In 1487, after the Battle of Stoke, Henry VII honoured Sir Richard de la Bere with a bannerette. Kinnair de la Bere married Sir John Huddleston's daughter and settled down at the bannerette of Southam where he built a manor house, at the foot of the hill in a fertile valley which was surrounded by forest and named it Southam House. At that time he was Sheriff of Gloucestershire. In 1609, the manor house was bought by Richard de la Bere. He died without an heir and left his property to Kinnair de la Bere who also did not have any male children and so the property was inherited by his nephew Thomas le da Bagott, who was known for his kindness and hospitality. During its time as a stately home, eminent guests such as George III stayed at the residence. It was the seat of the Earl of Ellenborough in the 1830s when it was still known as Southam House. Renovations and additions to the old manor house were made in Gothic and neo-Norman architectural style between 1833 and 1871 by Baron Ellenborough who was formerly Governor General of India. The renovations covered the ancient baronial hall, restoration of the tracery and other architectural features. At this time, it was adorned with antique decorations, and a few years later, it had a collection of old portraits. Later, it functioned as a private girls' school, Oriel School, which closed in 1972. It was built with randomly placed and dressed limestone square blocks.

WHAT TO WORK ON:
Answer these questions from the text about Southam House:
1. Which king honored Sir Richard de la Bere with a bannerette after the Battle of Stoke?
2. Between which years were the Gothic and neo-Norman renovations made?
3. What was the name of the private girls' school, and in what year did it close?

PROVIDED INFORMATION:
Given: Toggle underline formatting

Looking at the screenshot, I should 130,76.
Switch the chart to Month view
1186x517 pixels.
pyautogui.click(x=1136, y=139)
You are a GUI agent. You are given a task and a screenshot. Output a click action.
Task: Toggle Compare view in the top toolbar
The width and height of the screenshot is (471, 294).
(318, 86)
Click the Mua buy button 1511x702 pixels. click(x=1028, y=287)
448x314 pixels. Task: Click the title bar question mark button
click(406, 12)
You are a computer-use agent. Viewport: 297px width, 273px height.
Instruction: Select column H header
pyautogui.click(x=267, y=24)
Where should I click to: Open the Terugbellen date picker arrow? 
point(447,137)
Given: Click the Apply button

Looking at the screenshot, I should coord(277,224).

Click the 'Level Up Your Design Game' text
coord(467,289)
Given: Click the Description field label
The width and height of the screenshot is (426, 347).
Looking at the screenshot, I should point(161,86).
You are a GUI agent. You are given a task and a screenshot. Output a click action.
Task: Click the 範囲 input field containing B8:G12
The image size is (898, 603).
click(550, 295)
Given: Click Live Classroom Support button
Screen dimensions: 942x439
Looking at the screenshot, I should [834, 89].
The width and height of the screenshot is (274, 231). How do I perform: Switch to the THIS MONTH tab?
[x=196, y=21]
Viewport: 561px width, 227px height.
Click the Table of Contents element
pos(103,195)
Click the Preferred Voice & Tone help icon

YOUR RESPONSE:
1. Henry VII
2. Between 1833 and 1871
3. Oriel School, which closed in 1972